Uplift's 2 camera capture provides a reliable method of motion capture that can be easily set up at any location to capture a number of sports movements. Because of the portable and flexible nature of Uplift's solution, the environment, positioning, lighting, and other variables can change from capture to capture. To make sure you're always capturing the highest-quality movements no matter the situation, follow these steps.
General Troubleshooting Steps
Ensure cameras are set up at 90deg angles to one another, and at the recommended distance
This is in reference to the actual camera orientations and not the tripods themselves; even if the tripods are set up at 90 degree angles, the quality of the data may be impacted if the views of the cameras are not orthogonal.
If the cameras deviate from this general setup, we cannot guarantee that our calibration matrix used for creating 3D data will work as intended.
Also, please ensure the cameras are set up at least 7 feet from the athlete.
Position the athlete in the green frame.
Our models try to “zone in” on people within the green frame. Although it can still capture body parts outside of this frame, the likelihood of collecting high-quality data decreases.
Ensure that the capture contains the entire movement. If part of the movement is missing in the videos, it can negatively impact the quality of our recorded data.

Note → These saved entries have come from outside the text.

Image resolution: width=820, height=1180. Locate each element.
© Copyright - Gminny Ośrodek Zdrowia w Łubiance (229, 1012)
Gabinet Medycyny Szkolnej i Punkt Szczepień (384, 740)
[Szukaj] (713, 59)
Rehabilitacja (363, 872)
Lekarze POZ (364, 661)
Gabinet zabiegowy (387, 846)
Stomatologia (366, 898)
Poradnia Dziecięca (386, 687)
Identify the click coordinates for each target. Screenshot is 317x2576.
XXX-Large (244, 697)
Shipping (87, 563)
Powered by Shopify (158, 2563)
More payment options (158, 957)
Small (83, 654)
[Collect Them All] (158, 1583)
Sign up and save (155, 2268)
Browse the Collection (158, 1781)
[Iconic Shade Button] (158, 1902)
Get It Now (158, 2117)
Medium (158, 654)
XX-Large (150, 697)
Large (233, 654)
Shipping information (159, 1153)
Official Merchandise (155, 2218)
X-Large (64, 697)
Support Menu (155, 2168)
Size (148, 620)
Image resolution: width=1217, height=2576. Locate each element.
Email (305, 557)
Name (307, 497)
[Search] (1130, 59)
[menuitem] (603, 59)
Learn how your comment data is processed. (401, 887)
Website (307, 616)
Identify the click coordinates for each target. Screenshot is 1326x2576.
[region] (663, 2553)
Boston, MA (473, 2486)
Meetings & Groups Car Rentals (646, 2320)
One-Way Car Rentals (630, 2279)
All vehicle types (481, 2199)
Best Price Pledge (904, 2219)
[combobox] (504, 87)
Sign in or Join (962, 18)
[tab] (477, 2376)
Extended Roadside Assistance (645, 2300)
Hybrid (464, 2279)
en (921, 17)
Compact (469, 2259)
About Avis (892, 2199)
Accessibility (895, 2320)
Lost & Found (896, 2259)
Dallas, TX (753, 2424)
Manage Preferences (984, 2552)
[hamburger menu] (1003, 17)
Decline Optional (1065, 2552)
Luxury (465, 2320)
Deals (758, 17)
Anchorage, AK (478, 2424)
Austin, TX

Although we've designed our event detection algorithms to be as robust as possible, without the start or end of a trial, we cannot guarantee they will work as intended. A helpful tip is to have the athlete move through the entire motion once to ensure they stay within the frame the whole time, and move the cameras back if needed.
Avoid black or dark clothing when possible.
All black clothing makes it more difficult for our models to capture your body positions. Similar to any other video-based computer vision model, the algorithm works by looking at edges, contours, and colors in the image (for an example of how these algorithms work, you can check out this article outlining how these algorithms may learn to recognize a bird). Since edges and contours appear as distinct lines in images, if you’re wearing all black clothing it becomes much more difficult for the algorithm to detect these lines and contours that are used to identify the joints in our models.
Ensure other people aren’t in the video recording
When other people are in the video recording, it’s possible that the model gets confused when it sees keypoints on other individuals.
Try a test-viewing during some warm ups to ensure there is minimal occlusion during key points of the activity (e.g., if you can’t see someone’s arm for most of the trial, it will be hard for our models to also see it).
As with any other motion capture system collecting accurate 3D data, our system works best if two cameras can see each “point” it’s trying to capture. Although this may be impossible for tasks with a lot of rotation (such as a pitch), ensuring that key joints and segments are in view of both cameras during important moments of the trial (e.g., at pitch initiation up to ball release) will maximize the likelihood that the data you collect is of high quality.
If possible, set up a plain background in the video.
Although this isn’t necessary for high quality data, limited objects in the background reduce the likelihood of any errors in the motion tracking.
If you must deviate from our recommended camera setups, ensure that the cameras are still at 90deg angles, they are at the specified distance from one another, and that body parts are visible for as long as possible during a trial. Understandably, it may not always be possible to set up the cameras with our recommended configurations. So long as the principles above are adhered to, you should still be able to collect accurate data.
Putting Biomechanical Data Quality in Context
Even if you follow our recommended camera setups perfectly and have gone through all the steps above to ensure high quality data, it is still possible that some data may be omitted from your report. This is because we implement quality assurance processes on our motion data before putting them into reports.
Unfortunately, the reality of collecting biomechanical data is that sometimes it is messy and the data doesn’t meet the stringent requirements we require when trying to deliver actionable insights. Omission of data due to quality issues is something that even happens in published research studies where teams of watchful graduate students and professors use 8+ cameras (each of which may cost upwards of $20K) in relatively controlled settings. You’ll often see in the results sections of research papers that “X number of participants” or “Y number of trials” were excluded from the analysis due to data quality issues. Therefore, it’s almost inevitable that, at some point, trials will be omitted from a report you receive due to data quality issues.
Despite the messiness that sometimes exists when collecting biomechanical data, we understand it can be frustrating to have missing data. Therefore, we are constantly refining our models and algorithms to ensure that we reliably yield high-quality data that meets our stringent quality assurance processes.